I'll look at the ESM tonight, I think I remember there being a fix if they were loose or something but dont remember anything about adjustments.


----------



## ALTYHOLIC (Oct 19, 2002)

Judging by the pics, I'd say there is no chance of adjustment.
Just screw in and go...

http://paulwendy.com/altima/fogs/


----------



## Slurppie (Oct 15, 2002)

lower the rear end


----------



## Hardcore (Oct 16, 2002)

Slurppie said:


> *lower the rear end  *


 Good thought, you could put 20in wheels on the front and 17in wheels on the back. That would probably work too. 



I couldn't help it.


----------



## Slurppie (Oct 15, 2002)

Hardcore said:


> *Good thought, you could put 20in wheels on the front and 17in wheels on the back. That would probably work too.
> 
> 
> 
> I couldn't help it.  *


Bad Hardcore...bad boy!


----------



## MakoMeat (Dec 4, 2002)

Thanks for the quick come back.
Yea, guess I could lower the back of the car, swap the springs or just have my overweight friends sit in the back, LOL
Altyholic’s link to the step 8 pic shows an adjustment nut?
I’ll mess with it this weekend, if I don’t go to Vegas instead and let you guys know what I find out. This site is mellow. Nice.
Thanks.


----------



## jayman9207 (Nov 20, 2002)

Here is what I found in the ESM:










and


----------



## ALTYHOLIC (Oct 19, 2002)

Jason...good find!
So the screw on top does do the adjusting.
Good to know...


----------



## MakoMeat (Dec 4, 2002)

Thank you gentlemen. Just what I was looking for! :thumbup:


----------



## jayman9207 (Nov 20, 2002)

ALTYHOLIC said:


> *Jason...good find!
> So the screw on top does do the adjusting.
> Good to know... *


And you told me you did not want the ESM???? The main reason why I got it was to know how to take my Alty apart without breaking everything. I still have your extra copy if you want it now??? I forgot to ask......how are the plugs???


----------



## ALTYHOLIC (Oct 19, 2002)

jayman9207 said:


> *And you told me you did not want the ESM???? The main reason why I got it was to know how to take my Alty apart without breaking everything.
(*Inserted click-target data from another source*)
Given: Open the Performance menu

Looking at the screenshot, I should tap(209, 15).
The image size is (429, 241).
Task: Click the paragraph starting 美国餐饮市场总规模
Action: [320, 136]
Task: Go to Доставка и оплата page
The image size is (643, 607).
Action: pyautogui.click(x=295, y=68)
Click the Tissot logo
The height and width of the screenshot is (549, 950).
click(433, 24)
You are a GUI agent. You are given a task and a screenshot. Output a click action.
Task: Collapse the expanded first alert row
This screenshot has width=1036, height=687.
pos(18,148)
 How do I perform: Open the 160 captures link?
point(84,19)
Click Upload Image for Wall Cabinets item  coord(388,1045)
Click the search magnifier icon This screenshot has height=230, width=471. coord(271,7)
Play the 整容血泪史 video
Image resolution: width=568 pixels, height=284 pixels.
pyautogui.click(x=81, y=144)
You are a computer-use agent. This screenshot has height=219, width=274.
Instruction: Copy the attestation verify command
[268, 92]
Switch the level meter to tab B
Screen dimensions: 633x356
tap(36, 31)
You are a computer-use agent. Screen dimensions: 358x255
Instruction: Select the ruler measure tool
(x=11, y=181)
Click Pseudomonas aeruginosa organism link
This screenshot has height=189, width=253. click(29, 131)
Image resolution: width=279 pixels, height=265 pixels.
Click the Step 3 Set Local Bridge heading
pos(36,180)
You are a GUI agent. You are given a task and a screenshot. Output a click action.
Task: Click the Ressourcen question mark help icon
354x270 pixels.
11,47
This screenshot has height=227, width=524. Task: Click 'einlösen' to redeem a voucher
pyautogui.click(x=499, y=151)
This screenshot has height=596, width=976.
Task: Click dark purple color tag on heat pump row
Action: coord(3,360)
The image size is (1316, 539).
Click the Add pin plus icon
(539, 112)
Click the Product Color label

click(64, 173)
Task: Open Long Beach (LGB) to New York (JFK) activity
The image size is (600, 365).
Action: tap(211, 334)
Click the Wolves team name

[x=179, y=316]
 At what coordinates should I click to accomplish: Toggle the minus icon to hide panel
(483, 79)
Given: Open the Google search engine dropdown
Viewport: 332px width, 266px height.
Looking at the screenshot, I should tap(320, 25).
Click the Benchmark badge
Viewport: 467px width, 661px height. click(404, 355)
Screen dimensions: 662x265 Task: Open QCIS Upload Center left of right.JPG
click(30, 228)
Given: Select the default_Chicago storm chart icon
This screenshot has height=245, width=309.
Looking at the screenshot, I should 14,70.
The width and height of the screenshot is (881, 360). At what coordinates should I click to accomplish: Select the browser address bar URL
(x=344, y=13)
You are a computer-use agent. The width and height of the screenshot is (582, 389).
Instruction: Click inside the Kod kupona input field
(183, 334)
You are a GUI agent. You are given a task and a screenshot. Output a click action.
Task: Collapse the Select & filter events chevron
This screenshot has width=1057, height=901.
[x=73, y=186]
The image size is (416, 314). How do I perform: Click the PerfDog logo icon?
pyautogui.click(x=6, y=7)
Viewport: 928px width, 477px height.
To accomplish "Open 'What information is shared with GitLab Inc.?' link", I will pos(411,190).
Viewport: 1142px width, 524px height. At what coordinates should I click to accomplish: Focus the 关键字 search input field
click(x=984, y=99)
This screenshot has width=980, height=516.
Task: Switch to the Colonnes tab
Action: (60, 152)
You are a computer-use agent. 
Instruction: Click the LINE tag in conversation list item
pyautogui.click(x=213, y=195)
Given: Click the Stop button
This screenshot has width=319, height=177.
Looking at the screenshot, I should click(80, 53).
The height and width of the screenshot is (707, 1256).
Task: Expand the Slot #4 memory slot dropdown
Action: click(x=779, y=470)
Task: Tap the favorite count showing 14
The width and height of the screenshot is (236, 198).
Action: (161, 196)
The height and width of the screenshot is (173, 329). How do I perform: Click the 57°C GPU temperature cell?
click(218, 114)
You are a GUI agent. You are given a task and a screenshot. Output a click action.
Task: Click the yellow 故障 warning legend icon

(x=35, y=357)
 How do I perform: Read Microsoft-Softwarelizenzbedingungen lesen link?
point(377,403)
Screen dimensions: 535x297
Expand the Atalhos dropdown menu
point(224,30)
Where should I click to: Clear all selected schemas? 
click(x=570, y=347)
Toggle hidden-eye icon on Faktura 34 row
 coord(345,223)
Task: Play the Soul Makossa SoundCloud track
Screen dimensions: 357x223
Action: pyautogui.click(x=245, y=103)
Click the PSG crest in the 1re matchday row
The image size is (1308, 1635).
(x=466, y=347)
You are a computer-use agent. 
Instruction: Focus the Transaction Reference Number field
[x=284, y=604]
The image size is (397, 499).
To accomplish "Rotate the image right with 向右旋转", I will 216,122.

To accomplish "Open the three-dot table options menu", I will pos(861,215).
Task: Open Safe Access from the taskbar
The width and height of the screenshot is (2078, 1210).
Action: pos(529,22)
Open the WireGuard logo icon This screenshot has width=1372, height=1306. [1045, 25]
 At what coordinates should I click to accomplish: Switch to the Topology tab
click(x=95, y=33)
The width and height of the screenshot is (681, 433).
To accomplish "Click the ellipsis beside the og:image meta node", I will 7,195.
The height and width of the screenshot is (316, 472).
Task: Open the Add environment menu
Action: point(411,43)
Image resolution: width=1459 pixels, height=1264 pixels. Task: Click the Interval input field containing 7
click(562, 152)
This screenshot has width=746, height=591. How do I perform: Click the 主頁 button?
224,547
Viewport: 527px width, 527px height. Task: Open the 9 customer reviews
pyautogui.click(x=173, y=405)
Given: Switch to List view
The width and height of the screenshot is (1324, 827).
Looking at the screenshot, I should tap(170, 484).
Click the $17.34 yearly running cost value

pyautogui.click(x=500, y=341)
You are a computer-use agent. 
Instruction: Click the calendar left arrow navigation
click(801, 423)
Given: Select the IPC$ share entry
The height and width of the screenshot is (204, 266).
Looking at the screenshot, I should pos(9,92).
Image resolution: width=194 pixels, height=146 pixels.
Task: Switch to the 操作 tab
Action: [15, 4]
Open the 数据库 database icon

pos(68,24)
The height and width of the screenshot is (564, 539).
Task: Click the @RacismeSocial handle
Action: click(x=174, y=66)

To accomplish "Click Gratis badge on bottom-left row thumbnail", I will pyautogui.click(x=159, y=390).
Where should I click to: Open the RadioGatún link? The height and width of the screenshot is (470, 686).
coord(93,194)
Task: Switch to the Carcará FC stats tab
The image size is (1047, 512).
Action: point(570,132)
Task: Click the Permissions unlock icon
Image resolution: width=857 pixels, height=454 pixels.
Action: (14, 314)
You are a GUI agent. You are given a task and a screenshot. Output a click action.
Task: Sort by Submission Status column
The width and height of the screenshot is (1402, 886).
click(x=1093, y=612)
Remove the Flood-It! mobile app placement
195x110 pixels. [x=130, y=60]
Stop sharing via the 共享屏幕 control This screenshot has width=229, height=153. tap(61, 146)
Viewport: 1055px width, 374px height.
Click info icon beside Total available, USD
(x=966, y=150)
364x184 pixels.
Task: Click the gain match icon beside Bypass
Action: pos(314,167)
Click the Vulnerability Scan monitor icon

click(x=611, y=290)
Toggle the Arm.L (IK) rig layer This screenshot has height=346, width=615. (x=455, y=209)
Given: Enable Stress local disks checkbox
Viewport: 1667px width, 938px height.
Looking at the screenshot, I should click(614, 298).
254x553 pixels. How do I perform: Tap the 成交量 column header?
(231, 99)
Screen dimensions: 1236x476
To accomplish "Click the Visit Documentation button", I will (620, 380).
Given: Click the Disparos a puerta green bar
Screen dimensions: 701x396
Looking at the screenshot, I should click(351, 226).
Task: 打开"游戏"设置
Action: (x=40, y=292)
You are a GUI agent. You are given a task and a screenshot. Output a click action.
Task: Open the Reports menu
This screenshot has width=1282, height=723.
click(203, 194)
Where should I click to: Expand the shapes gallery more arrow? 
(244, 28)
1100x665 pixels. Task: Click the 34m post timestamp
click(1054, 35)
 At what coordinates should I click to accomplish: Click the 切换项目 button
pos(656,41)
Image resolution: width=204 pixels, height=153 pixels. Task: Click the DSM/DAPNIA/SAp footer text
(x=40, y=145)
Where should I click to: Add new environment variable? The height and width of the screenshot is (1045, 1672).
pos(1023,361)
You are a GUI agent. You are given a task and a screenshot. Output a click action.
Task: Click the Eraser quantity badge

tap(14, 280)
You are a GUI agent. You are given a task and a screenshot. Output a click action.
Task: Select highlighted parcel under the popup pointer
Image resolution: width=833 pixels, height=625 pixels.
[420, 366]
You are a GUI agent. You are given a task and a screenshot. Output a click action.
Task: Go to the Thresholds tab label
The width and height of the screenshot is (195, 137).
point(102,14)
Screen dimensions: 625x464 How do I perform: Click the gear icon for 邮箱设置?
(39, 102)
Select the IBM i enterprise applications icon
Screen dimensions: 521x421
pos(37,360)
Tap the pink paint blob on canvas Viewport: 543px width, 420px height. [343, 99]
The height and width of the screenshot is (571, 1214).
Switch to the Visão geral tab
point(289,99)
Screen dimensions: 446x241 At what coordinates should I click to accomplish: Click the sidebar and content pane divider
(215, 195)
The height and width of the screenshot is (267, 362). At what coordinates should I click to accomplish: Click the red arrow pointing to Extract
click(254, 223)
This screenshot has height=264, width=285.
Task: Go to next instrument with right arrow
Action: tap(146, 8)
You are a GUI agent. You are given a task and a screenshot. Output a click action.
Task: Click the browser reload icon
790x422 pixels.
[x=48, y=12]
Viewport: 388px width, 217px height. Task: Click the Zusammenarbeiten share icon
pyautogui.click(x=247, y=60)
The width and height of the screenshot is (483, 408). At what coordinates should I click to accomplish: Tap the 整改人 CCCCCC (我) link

I still have your extra copy if you want it now??? I forgot to ask......how are the plugs??? *


LOL!
Altimas.Net use to have the ESM on line. That's why I didn't require a copy. They took it down for some reason, so I just might take you up on that offer.

The plugs are still sitting in my room. I don't have a 15/16th's 
drill bit so my holes are too narrow to fit the plugs in.


----------



## jayman9207 (Nov 20, 2002)

I will have to fix that the next time I see you then........you know a new drill bit set (nice one) is about $10. LOL!!


----------



## JBL85 (Oct 17, 2002)

jayman9207: hey, do you happen to know the proper head light setting for the head lights?


----------



## jayman9207 (Nov 20, 2002)

Sorry this took so long, but is this what you are looking for:










and


----------



## JBL85 (Oct 17, 2002)

Thats ok, Thanx A lot

-Jayman, do You mind if I add those pics to my how to on altimas.net?


----------



## jayman9207 (Nov 20, 2002)

Go for it! I am glad I could help. :thumbup:


----------